As for me personally, I don’t see myself as a ‘composer’ I’m simply dealing with concoctions (ikhambi) of universal vibrations to channel a healing energy (perhaps metaphysics could be the closest description). The music I deal with is given (or channeled) to me thus not concerned much with man’s ideologies of ‘modernity’ and what that should sound like. So I don’t make an effort to sound a certain way but rather respond to what comes out naturally.
With that said, I also do not have a problem with people that attempt to answer questions of ‘modernity’ through their sounds, I feel it has a lot to do with our individual takes on the concept of time and space.
Saw Ngqawana, he was leaning against some old table where the sound system was playing. He faced the opposite direction to me and Ayanda. We were all listening intensely to the Zimology Quartet Live at The Birds Eye record, and to his solo on my arrangement of Afro Blue in particular.
Towards the end of the song, I went to hug him and he turned around. Then there was a newspaper on the floor that he showed to us and it had a quote by him speaking at the ‘Bassline’, the quote spoke about a communal goal and outlook that Zimology Institute carried.
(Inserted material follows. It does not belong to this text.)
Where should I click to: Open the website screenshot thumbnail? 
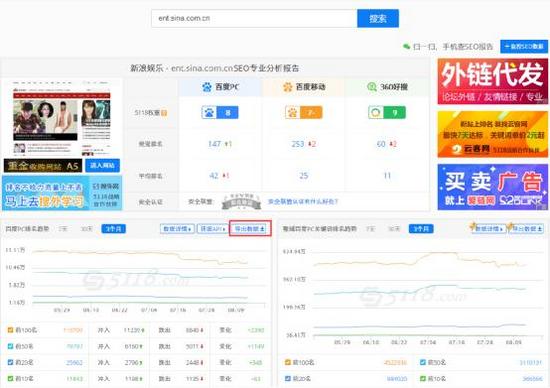(x=62, y=119)
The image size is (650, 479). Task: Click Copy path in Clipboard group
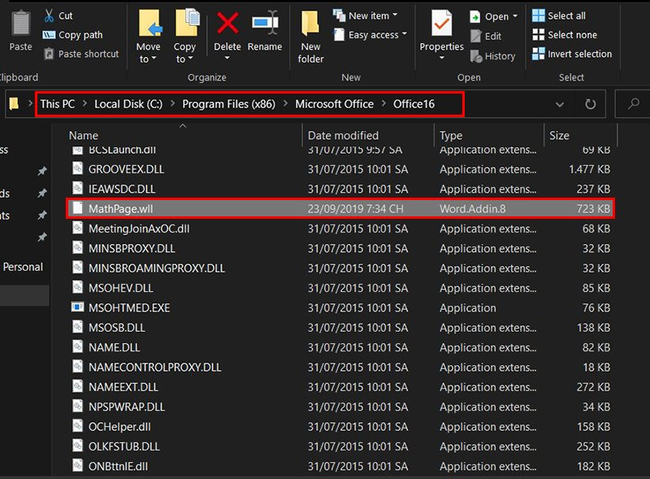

After we all read, he then added ‘… I did it for everyone’.
In that same scene Tsoaeli walks in and they started chatting to Ngqawana, and soon walked out again and then soon brought some bank notes to Ngqawana. After that came a different scene; Ngqawana was playing with my kids asking them to spell out different personnel’s on McCoy Tyner’s albums.
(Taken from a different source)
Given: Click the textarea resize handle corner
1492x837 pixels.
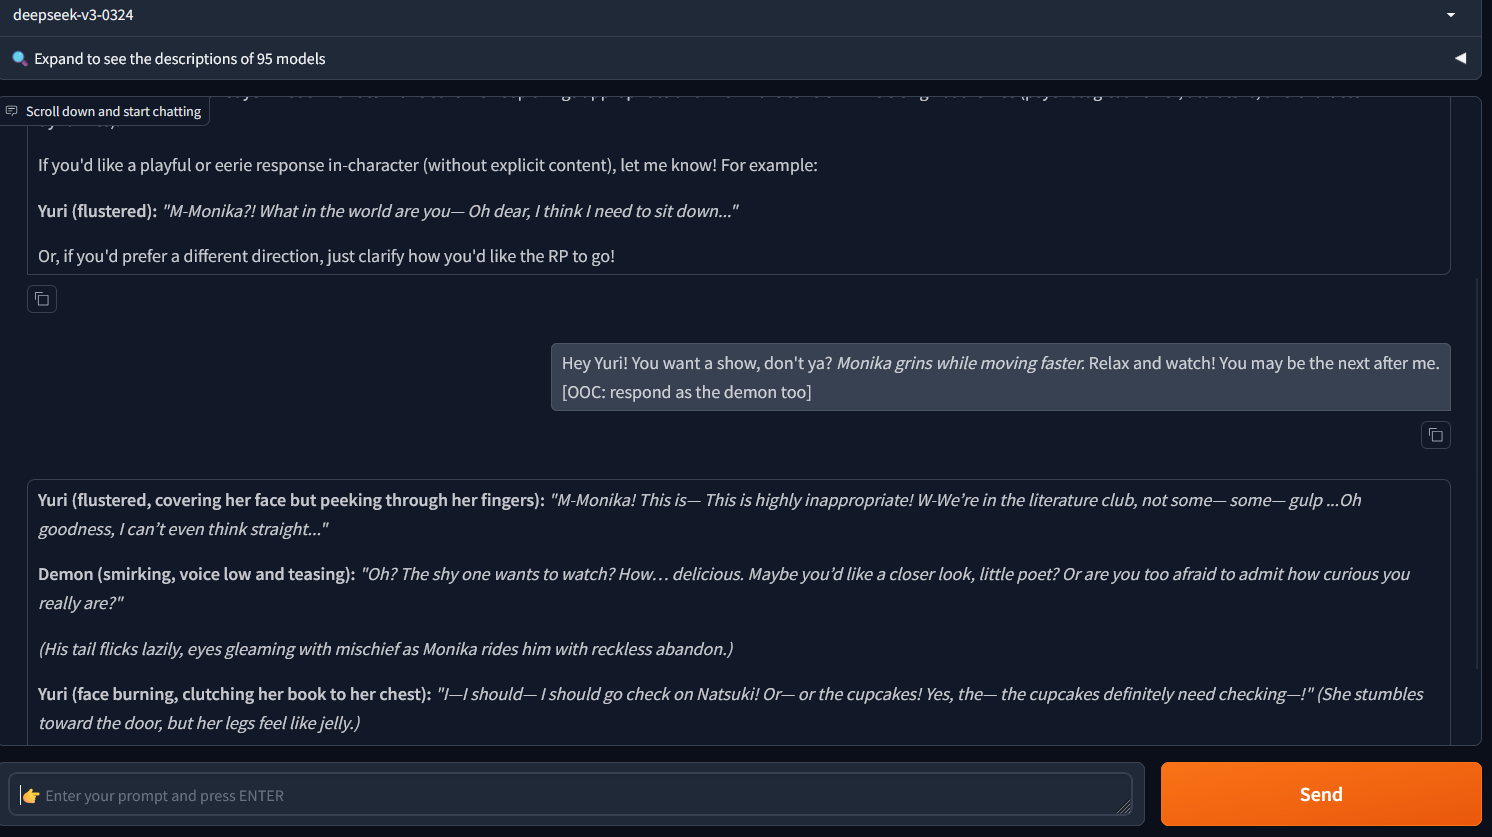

Soon here disappeared (Dream, 04 May 2018)
I’m greatly fascinated by the ways in which sagacity becomes embedded in our indigenous languages, that perhaps gets lost if we don’t speak them or think within them. For instance in isiZulu (my mother tongue) it is common that if someone offers you food, a gift or shares some wisdom with you – beyond simply saying ‘thank you’ we also further utter these words: ‘makwande lapho uthathe khona’. This saying is both a form of acknowledgement that there is a greater source to all things and a meditation for a continuous circulation of love, gifts, blessings and knowledge…
Another word for rhythm is flow, it is a space where meanings are produced. The very flow that is evident during a piece of improvisation can be witnessed in homogeneous ways during the throwing of the bones (ukwebhula). Perhaps one could argue that flow/rhythm is a process whereby more than one realms are aligned, a state of synchronicity between our world and the underworlds.
A fellow seeker then asked me: ‘But then how do we know that a particular music is spiritual?’ As you can imagine, I didn’t have an answer to his questions. The closest I could think of was; the ways in which certain musics make me feel, or at least my unique responses to it. I also thought, a musical moment can be experienced and interpreted in various idiosyncrasies by individuals, so then my answer was still fairly relative.
Suddenly, in a quiet voice my guide asked me another question: ‘How do we know if it’s raining?’ I paused for a minute thinking that, I would have expected some clarity on the question raised by the seeker as opposed to another from my guide.
After a while I then thought, could there be any connections between these two questions? I also thought could my guide’s question be an answer in itself.
As I wondered in my travels back home I started thinking: ‘The only time music can be spiritual, is when it connects with the cosmic harmonies of the universe. And it is the totality of a musical experience that gets in tune with the music of the spheres.’